▸ **What is needed**
Arrange the entries from the line with "Select the Setup 2 tab on the tablet" to the line with "The image size is (742, 421)." as a Markdown table with columns Row and Line, numbering each line and leaving out blank lines. Include only those lines.

------ Records provided ------

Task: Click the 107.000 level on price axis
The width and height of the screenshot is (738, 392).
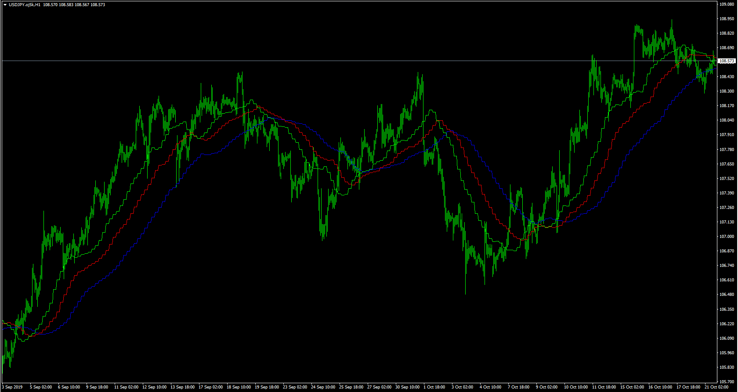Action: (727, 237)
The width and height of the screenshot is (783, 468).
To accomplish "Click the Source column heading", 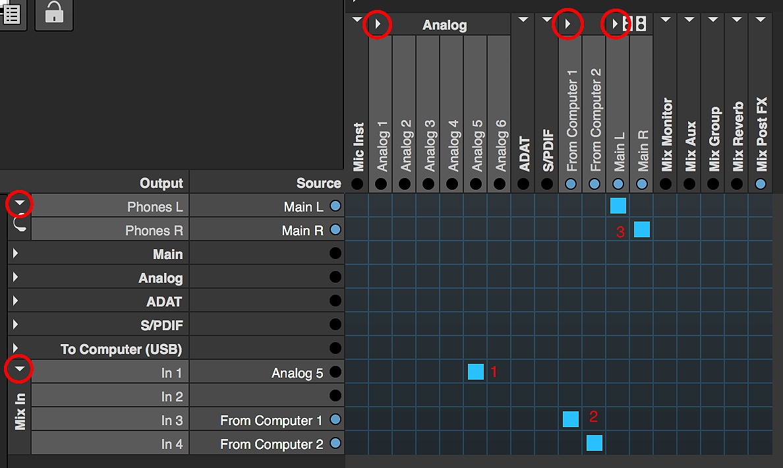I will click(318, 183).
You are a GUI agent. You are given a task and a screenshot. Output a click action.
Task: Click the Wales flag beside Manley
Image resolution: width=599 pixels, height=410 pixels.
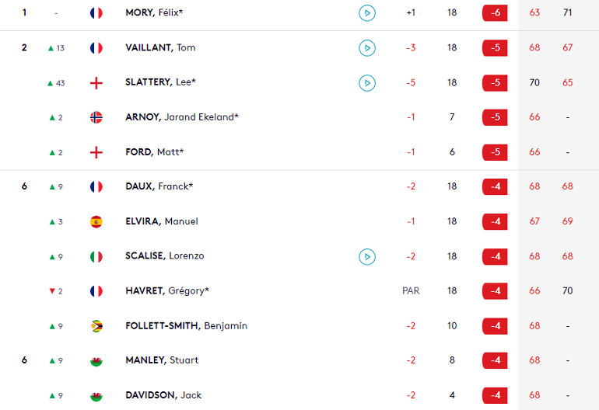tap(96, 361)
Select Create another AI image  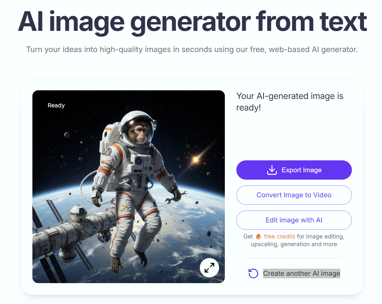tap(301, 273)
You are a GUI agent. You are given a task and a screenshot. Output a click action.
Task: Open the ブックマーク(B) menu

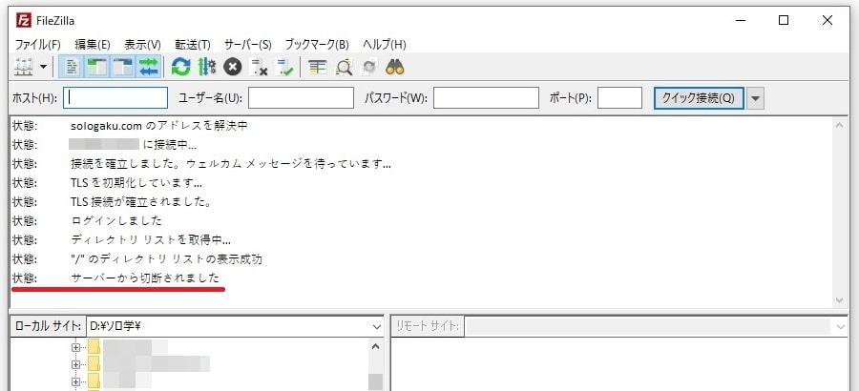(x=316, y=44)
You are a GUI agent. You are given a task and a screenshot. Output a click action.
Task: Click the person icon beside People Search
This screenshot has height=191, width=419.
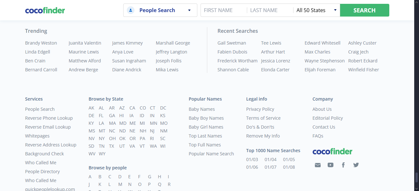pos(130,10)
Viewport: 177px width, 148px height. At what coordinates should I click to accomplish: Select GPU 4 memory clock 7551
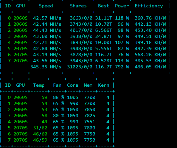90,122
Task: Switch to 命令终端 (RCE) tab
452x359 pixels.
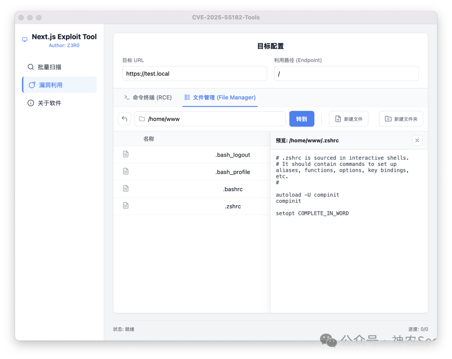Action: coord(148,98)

------
------ Records provided ------

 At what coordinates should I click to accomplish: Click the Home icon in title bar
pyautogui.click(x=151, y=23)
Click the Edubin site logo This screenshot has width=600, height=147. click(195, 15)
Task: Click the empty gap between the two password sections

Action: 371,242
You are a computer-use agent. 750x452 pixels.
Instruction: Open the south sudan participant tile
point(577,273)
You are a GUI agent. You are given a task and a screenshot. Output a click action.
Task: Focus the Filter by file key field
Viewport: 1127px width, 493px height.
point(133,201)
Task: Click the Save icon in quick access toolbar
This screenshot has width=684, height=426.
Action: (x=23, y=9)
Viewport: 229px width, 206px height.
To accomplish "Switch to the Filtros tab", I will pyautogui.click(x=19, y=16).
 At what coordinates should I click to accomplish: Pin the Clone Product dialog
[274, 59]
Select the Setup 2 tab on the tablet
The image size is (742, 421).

------

▸ **Result below**
| Row | Line |
|---|---|
| 1 | Select the Setup 2 tab on the tablet |
| 2 | The image size is (742, 421). |